Doctors’ shortage is the big ailment afflicting India’s primary healthcare system
A shortage of medical practitioners puts a strain on our public health facilities, particularly in the villages. The answer perhaps lies in training informal healthcare workers and freeing up doctors of administrative responsibilities at the district leveleditorials Updated: Dec 01, 2017 12:09 IST
Last year, nine-year-old schoolboy Ansh died on his father’s shoulders when the emergency section of a Kanpur hospital denied him admission. A few days after that, when district hospital authorities in Odisha’s tribal Kalahandi district refused to arrange for a hearse, Dana Majhi was compelled to carry his wife’s body on his shoulders for 10 kilometres. These shameful incidents point to the gaps in our shambolic public healthcare system. We have just one government doctor for every 10,189 people, one government hospital bed for every 2,046 people and one state-run hospital for every 90,343 people. With a doctor-patient population ratio worse than Vietnam, Algeria and Pakistan, the shortage of doctors is one of the biggest ailments afflicting our health-management system, a parliamentary panel report on health and family welfare said in 2016. A 2017 study by the economics and business policy faculty at the FORE School of Management says India needs 2.07 million more doctors by 2030 to achieve a decent doctor-to-population ratio of 1:1,000.
A shortage of doctors puts a strain on our public health facilities, particularly in the villages. According to Indiaspend, public-health centres in our rural areas are short of more than 3,000 doctors. The shortfall has increased 200% over the last decade. Clearly there is a discrepancy between the State’s national healthcare plans and ground realities. The National Health Policy 2017 wants to raise India’s public health expenditure to 2.5% of the GDP from the current 1.4%. The Centre’s Rs 160,000 crore National Health Assurance Mission promises more than 50 free drugs, a dozen diagnostic tests and insurance cover to every citizen by 2019. As a part of the National Health Mission, among the ambitious goals set by the Centre is to reduce the infant mortality rate to 30 per 1,000 live births, from the current estimate of 40. This will involve setting up of medical and nursing resources within a three-kilometre radius of villages. Given the size of our population and the lack of even basic healthcare facilities, it is obvious that just a market-led mechanism can’t bridge the demand-supply gap. The Niti Aayog’s action agenda for 2020 admits as much.
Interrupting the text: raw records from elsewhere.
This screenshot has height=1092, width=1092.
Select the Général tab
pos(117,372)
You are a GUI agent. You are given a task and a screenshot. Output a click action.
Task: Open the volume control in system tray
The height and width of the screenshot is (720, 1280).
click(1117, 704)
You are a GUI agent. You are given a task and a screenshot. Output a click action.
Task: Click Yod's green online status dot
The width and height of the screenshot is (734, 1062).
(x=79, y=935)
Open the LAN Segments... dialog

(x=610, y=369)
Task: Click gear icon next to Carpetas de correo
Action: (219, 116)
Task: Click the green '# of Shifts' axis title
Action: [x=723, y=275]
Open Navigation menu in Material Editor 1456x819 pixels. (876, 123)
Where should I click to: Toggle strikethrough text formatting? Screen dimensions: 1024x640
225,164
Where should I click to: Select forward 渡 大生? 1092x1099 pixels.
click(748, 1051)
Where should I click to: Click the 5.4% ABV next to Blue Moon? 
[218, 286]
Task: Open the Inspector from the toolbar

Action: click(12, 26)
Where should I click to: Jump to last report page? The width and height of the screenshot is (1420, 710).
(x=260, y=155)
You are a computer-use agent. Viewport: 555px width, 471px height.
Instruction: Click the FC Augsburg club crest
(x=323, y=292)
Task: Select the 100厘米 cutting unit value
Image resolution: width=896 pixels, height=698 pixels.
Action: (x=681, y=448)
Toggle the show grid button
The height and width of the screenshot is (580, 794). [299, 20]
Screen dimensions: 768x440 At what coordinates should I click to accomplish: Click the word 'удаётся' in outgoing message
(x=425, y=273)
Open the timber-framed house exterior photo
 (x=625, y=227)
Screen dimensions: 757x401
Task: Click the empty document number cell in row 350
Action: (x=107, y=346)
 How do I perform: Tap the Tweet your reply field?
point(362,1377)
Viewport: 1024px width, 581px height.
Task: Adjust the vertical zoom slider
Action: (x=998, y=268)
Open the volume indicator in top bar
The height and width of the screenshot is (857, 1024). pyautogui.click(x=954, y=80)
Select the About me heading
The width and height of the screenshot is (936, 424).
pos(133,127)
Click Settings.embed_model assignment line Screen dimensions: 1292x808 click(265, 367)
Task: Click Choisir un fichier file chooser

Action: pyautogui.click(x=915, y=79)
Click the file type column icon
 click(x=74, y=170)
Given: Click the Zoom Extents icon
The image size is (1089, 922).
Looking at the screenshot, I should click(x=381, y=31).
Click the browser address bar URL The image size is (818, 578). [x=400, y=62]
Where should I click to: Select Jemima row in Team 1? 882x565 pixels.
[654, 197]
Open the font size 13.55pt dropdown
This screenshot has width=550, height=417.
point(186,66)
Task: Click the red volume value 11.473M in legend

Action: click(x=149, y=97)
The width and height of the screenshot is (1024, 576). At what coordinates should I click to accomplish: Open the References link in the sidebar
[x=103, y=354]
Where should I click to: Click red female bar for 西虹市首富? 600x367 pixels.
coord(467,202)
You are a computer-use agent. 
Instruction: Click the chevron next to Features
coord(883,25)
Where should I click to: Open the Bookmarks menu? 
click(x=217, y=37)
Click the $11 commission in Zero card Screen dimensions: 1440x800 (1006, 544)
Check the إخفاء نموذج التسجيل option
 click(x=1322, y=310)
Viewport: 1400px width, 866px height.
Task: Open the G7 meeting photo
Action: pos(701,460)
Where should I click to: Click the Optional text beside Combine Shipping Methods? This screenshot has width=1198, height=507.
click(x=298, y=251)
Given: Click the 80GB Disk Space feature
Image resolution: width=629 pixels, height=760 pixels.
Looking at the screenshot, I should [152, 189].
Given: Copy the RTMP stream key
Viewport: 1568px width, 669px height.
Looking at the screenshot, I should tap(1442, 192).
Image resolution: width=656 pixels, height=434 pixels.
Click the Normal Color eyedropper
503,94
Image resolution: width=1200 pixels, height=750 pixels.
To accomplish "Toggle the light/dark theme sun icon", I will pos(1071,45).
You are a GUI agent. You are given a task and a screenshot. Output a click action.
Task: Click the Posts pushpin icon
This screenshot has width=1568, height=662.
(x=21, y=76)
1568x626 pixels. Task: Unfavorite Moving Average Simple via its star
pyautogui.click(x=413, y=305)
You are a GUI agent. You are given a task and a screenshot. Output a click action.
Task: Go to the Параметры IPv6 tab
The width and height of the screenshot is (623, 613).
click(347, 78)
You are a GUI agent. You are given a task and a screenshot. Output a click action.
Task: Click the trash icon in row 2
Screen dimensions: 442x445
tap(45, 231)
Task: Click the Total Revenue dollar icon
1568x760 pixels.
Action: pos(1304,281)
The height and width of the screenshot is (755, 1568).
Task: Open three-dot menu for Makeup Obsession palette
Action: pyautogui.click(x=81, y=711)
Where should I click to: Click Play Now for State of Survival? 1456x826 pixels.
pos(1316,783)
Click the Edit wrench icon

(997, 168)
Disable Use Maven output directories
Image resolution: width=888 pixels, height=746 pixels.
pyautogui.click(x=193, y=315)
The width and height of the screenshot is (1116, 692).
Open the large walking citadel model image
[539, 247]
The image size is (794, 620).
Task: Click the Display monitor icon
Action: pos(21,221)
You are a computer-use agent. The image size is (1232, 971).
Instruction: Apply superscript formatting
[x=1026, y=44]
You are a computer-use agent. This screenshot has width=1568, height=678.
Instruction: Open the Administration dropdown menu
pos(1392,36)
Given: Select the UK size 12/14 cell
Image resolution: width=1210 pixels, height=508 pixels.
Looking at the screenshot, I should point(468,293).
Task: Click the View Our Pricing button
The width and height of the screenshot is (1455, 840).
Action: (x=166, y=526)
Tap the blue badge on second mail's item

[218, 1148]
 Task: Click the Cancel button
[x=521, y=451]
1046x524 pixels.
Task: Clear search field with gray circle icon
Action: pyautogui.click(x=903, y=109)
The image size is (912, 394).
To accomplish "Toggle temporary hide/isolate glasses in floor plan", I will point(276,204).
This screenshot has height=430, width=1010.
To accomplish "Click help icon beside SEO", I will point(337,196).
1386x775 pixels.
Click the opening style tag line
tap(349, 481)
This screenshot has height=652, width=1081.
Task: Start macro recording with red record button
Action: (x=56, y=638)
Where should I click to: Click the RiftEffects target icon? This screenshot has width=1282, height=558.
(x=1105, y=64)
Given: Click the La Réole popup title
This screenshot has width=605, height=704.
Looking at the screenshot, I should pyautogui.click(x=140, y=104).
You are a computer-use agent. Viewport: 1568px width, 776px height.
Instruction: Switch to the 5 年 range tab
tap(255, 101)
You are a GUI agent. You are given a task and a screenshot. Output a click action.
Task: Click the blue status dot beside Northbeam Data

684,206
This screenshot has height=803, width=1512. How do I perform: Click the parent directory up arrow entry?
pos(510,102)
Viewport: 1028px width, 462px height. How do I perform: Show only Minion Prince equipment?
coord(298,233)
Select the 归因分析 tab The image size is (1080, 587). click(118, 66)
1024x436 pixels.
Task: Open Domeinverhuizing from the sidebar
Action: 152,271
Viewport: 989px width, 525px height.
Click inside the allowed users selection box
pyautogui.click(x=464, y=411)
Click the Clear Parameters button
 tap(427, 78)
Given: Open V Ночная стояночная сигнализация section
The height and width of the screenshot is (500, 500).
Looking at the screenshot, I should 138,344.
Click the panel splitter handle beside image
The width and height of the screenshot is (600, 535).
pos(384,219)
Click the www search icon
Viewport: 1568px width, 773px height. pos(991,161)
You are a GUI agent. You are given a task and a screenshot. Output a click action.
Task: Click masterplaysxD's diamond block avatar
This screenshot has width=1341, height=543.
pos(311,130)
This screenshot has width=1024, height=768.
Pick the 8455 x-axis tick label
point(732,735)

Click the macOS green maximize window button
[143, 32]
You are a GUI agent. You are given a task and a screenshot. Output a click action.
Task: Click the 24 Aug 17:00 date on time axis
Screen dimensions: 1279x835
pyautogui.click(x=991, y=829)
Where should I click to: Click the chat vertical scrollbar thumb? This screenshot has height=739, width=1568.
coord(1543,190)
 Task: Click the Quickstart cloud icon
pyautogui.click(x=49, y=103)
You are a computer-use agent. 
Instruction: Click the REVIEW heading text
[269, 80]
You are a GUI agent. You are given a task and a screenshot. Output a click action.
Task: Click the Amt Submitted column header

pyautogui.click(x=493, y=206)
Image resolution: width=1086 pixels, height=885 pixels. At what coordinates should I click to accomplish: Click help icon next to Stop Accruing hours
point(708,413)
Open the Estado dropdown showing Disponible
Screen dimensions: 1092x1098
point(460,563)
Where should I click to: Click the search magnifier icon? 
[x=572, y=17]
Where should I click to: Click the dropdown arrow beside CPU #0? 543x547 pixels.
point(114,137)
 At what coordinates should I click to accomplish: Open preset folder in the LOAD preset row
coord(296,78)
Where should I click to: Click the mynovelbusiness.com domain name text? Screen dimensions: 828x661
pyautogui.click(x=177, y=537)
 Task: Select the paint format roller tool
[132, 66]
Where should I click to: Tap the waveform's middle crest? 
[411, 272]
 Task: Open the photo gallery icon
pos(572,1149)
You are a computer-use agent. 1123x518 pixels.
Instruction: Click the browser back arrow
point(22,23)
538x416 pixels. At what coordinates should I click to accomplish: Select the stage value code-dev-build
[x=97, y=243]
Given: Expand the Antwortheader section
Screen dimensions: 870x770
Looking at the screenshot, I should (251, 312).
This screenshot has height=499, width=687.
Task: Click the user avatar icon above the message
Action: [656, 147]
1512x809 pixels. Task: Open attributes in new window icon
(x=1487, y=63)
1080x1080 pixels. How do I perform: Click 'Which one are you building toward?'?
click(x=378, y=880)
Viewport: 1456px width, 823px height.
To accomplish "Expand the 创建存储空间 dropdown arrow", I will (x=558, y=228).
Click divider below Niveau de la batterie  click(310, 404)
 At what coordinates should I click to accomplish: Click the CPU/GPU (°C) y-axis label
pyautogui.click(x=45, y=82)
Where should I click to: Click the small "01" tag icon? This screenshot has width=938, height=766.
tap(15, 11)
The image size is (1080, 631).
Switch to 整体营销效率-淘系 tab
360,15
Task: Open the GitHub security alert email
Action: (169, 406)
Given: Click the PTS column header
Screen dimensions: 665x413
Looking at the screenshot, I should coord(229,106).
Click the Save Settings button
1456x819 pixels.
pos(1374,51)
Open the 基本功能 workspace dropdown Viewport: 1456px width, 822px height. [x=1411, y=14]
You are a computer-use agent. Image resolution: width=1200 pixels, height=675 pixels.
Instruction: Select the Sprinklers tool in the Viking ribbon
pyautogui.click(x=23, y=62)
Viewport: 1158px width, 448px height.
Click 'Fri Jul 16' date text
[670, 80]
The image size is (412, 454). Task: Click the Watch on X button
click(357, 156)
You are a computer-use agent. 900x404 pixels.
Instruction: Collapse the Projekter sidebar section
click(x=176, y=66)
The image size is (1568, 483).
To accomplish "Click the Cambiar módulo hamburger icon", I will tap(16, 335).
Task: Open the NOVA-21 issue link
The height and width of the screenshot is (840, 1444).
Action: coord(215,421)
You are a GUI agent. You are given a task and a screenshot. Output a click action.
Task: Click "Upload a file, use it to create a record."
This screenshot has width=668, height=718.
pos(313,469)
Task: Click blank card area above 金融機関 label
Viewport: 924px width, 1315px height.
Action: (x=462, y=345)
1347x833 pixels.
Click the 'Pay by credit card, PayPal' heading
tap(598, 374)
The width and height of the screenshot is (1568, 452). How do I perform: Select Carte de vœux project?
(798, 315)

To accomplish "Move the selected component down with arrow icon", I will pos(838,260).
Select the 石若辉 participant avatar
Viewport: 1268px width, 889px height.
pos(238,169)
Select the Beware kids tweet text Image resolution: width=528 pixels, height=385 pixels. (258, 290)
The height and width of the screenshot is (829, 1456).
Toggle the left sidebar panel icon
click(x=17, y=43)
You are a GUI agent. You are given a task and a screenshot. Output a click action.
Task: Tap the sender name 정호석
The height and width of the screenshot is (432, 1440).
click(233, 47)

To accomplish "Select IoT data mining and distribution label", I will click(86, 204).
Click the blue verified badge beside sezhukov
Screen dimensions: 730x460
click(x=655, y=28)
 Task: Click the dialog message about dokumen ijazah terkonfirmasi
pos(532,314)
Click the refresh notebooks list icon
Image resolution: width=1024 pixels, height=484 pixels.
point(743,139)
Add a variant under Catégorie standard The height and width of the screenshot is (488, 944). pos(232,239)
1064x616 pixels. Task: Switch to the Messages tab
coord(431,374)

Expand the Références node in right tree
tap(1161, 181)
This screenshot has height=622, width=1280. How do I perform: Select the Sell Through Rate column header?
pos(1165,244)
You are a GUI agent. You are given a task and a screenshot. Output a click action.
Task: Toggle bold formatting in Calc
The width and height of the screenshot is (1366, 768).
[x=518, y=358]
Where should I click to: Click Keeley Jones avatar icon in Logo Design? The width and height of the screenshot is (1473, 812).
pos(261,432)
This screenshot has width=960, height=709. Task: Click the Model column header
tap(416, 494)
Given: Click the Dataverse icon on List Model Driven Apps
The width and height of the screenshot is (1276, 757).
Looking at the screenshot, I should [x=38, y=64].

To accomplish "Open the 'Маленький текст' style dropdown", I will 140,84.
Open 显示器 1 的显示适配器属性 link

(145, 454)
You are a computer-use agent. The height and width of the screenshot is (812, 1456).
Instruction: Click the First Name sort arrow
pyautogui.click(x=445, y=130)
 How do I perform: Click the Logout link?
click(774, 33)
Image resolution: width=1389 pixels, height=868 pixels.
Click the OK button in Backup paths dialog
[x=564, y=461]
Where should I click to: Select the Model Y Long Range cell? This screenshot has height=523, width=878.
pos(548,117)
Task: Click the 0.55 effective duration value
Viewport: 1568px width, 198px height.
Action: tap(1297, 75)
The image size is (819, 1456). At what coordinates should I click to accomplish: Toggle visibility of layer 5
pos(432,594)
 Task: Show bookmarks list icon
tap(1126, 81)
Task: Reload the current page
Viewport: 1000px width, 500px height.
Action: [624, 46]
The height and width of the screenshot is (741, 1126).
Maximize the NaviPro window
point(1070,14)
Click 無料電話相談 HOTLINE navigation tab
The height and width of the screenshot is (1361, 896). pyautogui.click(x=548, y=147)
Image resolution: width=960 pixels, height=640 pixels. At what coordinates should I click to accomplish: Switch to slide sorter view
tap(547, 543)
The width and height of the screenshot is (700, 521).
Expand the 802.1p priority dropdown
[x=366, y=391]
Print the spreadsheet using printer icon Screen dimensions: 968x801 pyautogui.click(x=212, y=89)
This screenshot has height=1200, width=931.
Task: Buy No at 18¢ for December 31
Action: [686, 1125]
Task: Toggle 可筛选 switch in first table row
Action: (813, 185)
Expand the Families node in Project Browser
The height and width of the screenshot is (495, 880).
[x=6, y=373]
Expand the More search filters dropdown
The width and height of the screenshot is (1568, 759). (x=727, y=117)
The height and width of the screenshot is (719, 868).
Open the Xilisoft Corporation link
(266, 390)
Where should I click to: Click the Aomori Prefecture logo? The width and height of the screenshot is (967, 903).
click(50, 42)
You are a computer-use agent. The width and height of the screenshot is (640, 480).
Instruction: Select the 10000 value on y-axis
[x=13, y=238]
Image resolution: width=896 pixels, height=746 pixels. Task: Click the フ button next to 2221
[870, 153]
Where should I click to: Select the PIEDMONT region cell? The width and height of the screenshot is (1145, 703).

Part of the shortfall in the supply of doctors can be attributed to the medical education system which is stretched for resources. India’s 462 medical colleges teach 56,748 doctors, but with our population increasing by 26 million every year, this is inadequate. Then there are the regional imbalances. Eight states, which make up 46% of the national population, have only 21% MBBS seats. Six other states with 31% of India’s population have only 21%. Even here, the poorer states are the biggest victims of this disparity. Jharkhand and Chhattisgarh, for instance, have the worst infrastructure for institutional health service delivery among states with a high percentage of undernourished children. Walking for more than 12 kilometres to access health centres and basic diagnostic services is common. With health being a state subject, the buck finally stops with the local government to bolster our ailing primary healthcare infrastructure. The workable remedy perhaps lies in quality training for informal healthcare workers and freeing up doctors from too many administrative responsibilities at the district level to help them focus on treating patients in the villages.